Association of egr-1 expression and the reg6 vessel branching defect. (A) Expression levels of the egr-1 gene in wild-type (wt; black bars) and reg6 (white bars) 3-dpa regenerates. (B, C) Whole-mount in situ hybridization for egr-1 on wild-type (B) and reg6 (C) 3-dpa regenerates showed decreased expression of egr-1 in reg6 fish. Arrows, egr-1 RNA signal. (D) The egr-1 expression in reg6 mutants was upregulated more than 2.5-fold by 1 mM histamine and 10 μM SKF91488 but was downregulated by 300 μM urocanic acid. The expression level was determined by QPCR and normalized by the expression level of the β-actin gene.

TEM image of the regenerating blood vessels of wild-type fish. A representative TEM image of a wild-type 3-dpa regenerate shows vascular plexus evident by the narrow canal (black arrow) and connection (white arrow) between blood vessels that are of different sizes. B, blood cell; E, endothelial cell; BV, blood vessel. Scale bar, 2 μm.

TEM images of the regenerating blood vessels of reg6 fish. Composite TEM images of a reg6 3-dpa regenerate show enlarged blood vessel (lower left cornor) which is filled with blood cells. Blood cells are often leaked out of the blood vessels (arrows). The endothelial cells in reg6 are less stretch-out and sometimes stacked (arrowhead). However, no clear cell junction is found among these cells. B, blood cell; E, endothelial cell. Scale bar, 2 μm.

Expression levels of VEGF related genes in wild-type and reg6 regenerative fins. The expression levels of VEGFC, VEGFD, VEGFR1, and VEGFR2 is about the same in wild-type (black bars) and reg6 (white bars) 3-dpa regenerates. Note that the level of VEGFC seems higher but the magnitude is less than two folds. The expression level is determined by QPCR and normalized by the expression level of β-actin gene.

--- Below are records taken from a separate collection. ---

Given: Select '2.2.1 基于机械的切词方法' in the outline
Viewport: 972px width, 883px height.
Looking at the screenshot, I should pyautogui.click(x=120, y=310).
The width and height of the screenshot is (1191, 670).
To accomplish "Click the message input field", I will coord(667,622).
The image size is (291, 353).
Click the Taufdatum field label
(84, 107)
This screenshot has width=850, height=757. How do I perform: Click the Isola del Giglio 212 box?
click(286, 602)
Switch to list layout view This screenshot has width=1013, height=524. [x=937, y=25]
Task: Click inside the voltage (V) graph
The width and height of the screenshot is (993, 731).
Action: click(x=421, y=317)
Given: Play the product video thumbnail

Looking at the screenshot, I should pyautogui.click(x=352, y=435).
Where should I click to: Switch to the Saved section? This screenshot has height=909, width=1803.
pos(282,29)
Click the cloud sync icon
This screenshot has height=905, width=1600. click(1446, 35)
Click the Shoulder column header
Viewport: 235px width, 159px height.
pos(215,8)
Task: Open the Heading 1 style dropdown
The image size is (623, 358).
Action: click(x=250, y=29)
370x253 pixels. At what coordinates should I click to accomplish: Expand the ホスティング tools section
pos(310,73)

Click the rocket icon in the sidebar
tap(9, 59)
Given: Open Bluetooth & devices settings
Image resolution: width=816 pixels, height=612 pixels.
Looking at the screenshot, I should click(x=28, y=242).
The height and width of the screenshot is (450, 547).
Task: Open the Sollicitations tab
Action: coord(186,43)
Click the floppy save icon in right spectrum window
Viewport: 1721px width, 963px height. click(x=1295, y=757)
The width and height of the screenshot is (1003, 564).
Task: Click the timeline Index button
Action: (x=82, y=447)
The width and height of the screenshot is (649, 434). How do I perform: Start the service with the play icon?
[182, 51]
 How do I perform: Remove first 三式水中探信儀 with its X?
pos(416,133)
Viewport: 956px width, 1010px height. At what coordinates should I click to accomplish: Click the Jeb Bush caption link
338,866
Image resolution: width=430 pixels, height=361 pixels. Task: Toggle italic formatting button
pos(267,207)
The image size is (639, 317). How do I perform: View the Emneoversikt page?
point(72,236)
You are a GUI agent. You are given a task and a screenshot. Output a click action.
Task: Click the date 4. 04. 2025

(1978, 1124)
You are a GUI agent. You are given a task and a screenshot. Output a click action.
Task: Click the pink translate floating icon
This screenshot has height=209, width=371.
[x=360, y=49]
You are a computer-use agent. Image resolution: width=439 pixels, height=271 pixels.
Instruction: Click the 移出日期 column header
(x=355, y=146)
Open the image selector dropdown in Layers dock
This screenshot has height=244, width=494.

Expression levels of VEGF related genes in reg6 regenerative fins upon different treatments. The treatment of (1) H₂O, (2) 1 mM histamine, (3) 10 μM SKF91488, or (4) 300 μM urocanic acid does not alter significantly the expression levels of VEGF-A, VEGF-C, VEGF-D, VEGFR1, VEGFR2, and VEGFR3 in reg6 3-dpa regenerates.